Thanks to Evan Brown, Earthroots wise man that I adore, we found ourselves at Deer Park Monastery in Escondido, CA last week for their annual family camp. I was astounded to find a community (led by the beautiful Thich Nhat Hanh) whose core values expressed in the Five Mindfulness trainings, essentially match my own.

Tucked away into the hillside, gorgeous bells were rung periodically calling everyone to stop whatever they were doing…mid stride, mid sentence…and return to their breath, to their self.  Imagine…everyone, just stopping!  My children surprisingly, fully embraced this, falling easily into this rhythm, so that even Sabi (age 2) started policing it, hilariously exclaiming, “Mommy the bell rang and he is still walking!!”

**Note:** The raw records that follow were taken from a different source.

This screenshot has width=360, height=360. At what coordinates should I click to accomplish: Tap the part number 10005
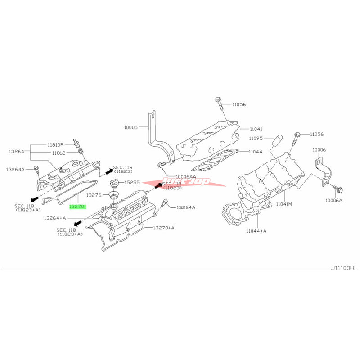[x=131, y=127]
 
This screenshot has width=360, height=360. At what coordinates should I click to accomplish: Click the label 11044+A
[x=256, y=231]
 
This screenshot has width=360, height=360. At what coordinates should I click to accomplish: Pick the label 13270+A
[x=164, y=228]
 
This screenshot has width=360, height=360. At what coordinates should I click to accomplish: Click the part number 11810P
[x=57, y=145]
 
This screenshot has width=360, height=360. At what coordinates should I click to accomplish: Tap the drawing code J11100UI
[x=344, y=268]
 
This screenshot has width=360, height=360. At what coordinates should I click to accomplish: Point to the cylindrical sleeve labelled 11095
[x=277, y=140]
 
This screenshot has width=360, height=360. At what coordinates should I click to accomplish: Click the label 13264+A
[x=54, y=218]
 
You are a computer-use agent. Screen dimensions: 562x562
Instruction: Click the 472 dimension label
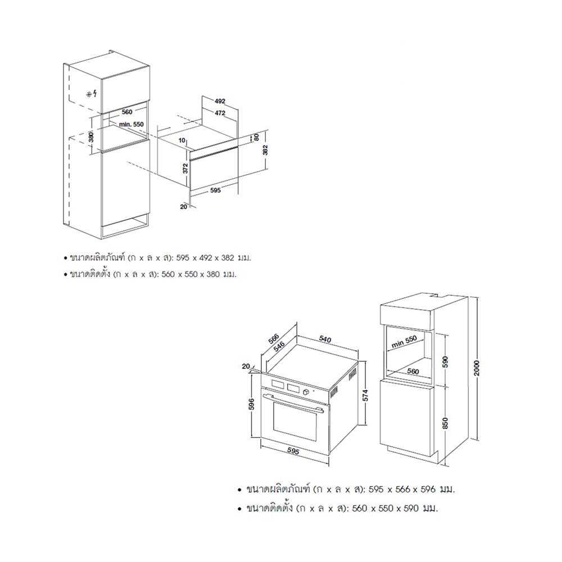220,113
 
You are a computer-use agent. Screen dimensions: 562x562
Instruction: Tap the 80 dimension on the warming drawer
256,137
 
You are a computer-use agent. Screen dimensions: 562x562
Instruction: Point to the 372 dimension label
185,167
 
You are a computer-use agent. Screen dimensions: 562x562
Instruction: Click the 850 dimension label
446,423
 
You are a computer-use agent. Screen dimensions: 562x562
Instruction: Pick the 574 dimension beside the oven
365,395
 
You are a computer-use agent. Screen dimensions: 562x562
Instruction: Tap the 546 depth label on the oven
279,347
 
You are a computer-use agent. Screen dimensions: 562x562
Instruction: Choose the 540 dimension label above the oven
325,339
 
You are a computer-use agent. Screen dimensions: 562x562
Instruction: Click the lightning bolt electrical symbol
94,94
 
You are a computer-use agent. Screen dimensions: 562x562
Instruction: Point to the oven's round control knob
306,392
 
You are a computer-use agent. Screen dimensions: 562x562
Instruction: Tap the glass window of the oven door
295,422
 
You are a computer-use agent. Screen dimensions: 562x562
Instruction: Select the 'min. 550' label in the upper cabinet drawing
132,124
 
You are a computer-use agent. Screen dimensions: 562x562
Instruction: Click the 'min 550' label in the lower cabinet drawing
404,342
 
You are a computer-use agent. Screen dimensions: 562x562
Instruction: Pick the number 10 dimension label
182,140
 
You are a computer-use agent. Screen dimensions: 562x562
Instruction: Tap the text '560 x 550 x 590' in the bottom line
386,508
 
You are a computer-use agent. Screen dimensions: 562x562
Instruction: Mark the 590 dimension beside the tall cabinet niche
446,362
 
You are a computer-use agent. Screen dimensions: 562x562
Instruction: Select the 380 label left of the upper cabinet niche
91,137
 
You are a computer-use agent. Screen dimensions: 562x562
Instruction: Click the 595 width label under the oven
293,452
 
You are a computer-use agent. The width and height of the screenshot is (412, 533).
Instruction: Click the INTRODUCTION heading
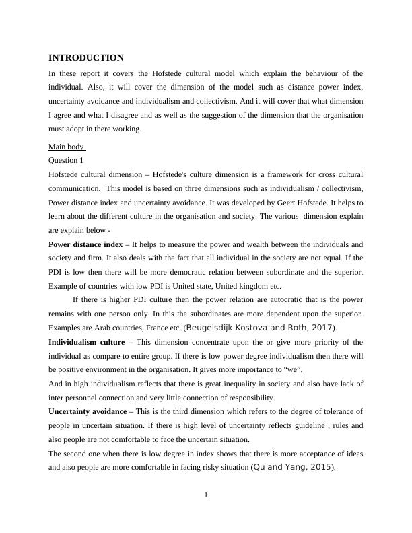(86, 58)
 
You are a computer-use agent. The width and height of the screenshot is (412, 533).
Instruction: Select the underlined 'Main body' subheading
(67, 147)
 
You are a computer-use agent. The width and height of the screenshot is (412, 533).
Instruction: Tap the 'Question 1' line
(66, 160)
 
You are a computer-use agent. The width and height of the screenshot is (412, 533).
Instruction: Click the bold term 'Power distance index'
(85, 244)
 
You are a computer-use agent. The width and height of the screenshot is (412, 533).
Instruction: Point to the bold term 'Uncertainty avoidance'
(88, 411)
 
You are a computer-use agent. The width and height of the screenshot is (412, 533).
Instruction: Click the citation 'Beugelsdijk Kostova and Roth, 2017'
(259, 328)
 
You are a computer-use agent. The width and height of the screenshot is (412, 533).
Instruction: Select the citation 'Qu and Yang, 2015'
(292, 467)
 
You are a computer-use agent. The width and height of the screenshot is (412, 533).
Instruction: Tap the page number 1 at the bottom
(206, 496)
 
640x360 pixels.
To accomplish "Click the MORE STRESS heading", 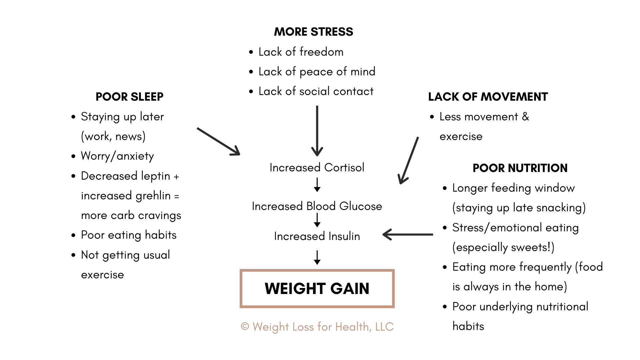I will pos(313,32).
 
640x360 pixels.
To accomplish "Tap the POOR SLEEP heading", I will pos(129,97).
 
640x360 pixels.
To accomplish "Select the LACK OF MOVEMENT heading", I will pos(488,97).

We ate in relative silence, as much as could be expected with three young ones, chewing our food thoroughly and mindfully.  We sang songs with beautiful lyrics calling us back to the present moment “Happiness is Here and Now, I have dropped my worries…” We walked and sat in meditation, “enjoying our breath” and feeling ourselves grounded in the earth, in the moment.

I marveled at how everything we were doing were the very same things that I have been recommending to traumatized clients and overstressed mothers. Here was an environment that was holding this healing space…reminding us that breathing in, breathing out, feeling ourselves supported by the earth in that moment, is the simple yet profound path back to all that is whole in us.  Especially if you know how to use this quiet moment of breathing to return to your soul with love.

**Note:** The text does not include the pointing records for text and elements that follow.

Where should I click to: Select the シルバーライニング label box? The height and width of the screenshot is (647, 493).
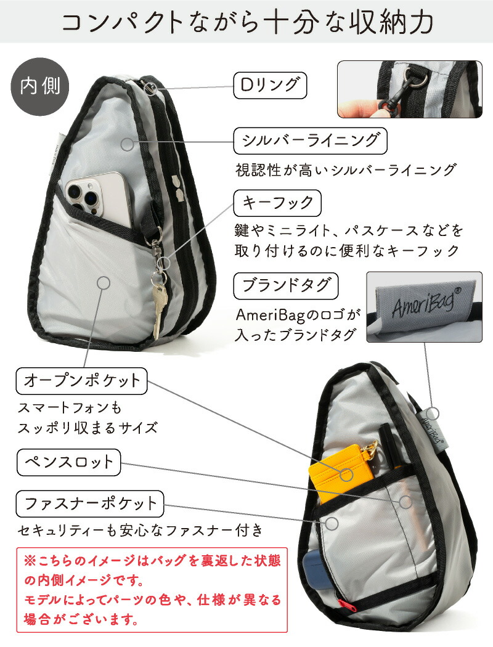(x=310, y=141)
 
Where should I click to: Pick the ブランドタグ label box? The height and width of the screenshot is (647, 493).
(x=287, y=286)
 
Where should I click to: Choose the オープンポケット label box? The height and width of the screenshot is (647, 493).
(x=82, y=381)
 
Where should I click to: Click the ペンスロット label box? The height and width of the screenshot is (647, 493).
(x=68, y=462)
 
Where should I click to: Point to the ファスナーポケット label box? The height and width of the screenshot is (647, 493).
(x=91, y=503)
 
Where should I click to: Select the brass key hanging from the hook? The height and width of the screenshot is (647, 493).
(x=159, y=308)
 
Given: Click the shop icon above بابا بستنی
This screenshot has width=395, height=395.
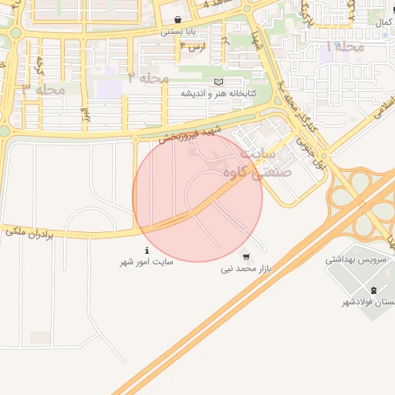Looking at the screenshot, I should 178,20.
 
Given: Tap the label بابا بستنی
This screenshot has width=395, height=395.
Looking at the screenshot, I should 178,32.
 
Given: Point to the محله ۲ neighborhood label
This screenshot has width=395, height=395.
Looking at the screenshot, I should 148,77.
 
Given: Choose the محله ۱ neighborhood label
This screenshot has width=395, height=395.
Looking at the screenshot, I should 345,47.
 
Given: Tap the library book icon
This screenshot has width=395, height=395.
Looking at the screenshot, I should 218,82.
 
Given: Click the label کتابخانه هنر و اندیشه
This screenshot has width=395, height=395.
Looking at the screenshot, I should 218,93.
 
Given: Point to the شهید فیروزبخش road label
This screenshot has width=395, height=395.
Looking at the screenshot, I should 190,133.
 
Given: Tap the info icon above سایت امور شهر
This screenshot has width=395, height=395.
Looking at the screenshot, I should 147,250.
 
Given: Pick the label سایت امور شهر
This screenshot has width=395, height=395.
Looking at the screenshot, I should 147,262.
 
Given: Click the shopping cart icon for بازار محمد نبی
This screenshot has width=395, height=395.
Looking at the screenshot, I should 245,257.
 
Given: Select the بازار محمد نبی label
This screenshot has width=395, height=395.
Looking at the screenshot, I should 245,269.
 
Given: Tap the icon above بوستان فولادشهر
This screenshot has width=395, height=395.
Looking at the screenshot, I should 374,290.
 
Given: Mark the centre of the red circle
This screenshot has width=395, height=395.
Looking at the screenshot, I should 198,197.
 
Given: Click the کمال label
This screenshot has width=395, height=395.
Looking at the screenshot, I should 383,24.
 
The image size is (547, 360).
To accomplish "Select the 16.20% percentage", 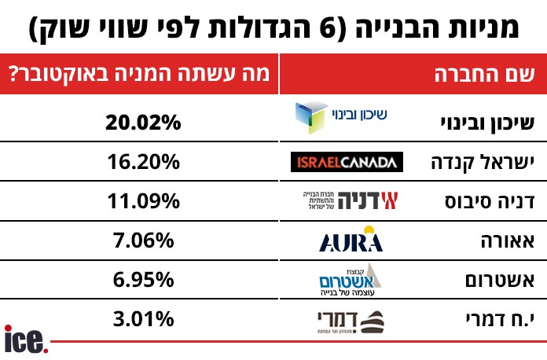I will (144, 162).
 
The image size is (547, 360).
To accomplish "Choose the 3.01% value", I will (144, 320).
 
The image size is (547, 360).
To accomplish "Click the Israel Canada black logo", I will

On our way home, we dreamt up ways to continue this sweet feeling of peace and connection.  I asked my family to ring the bell for me if they saw me losing my patience…and we all agreed to ring it periodically to remind us to tune back into our ‘little child/soul.” We also vowed to continue eating and consuming mindfully because it just feels good.

The next few days have been filled with many gleeful gongs on our singing bowl given to me by a dear friend.  We’ve managed about 3 minutes of silence at meals, but it sets the tone and that is enough to get us into a mindful eating groove.  When Sabi is even just eating a random snack he will yell at us, “Guys stop talking!!” When sibling squabbles have risen, the bell is a playful, neutral reminder of the peace we all know we can return to. And every gong, or series of gongs when someone gets carried away and wants to play a tune, creates that pause of reconnection that is so crucial in every day life.

Mindfulness is a bit more raucous here than at the peaceful monastery…and I’m still smiling.  My best teachers, these wise souls I’m privileged to share life with, are even better when given the right tools :)

Thank you Thich Nhat Hanh, Evan and all those at Deer Park!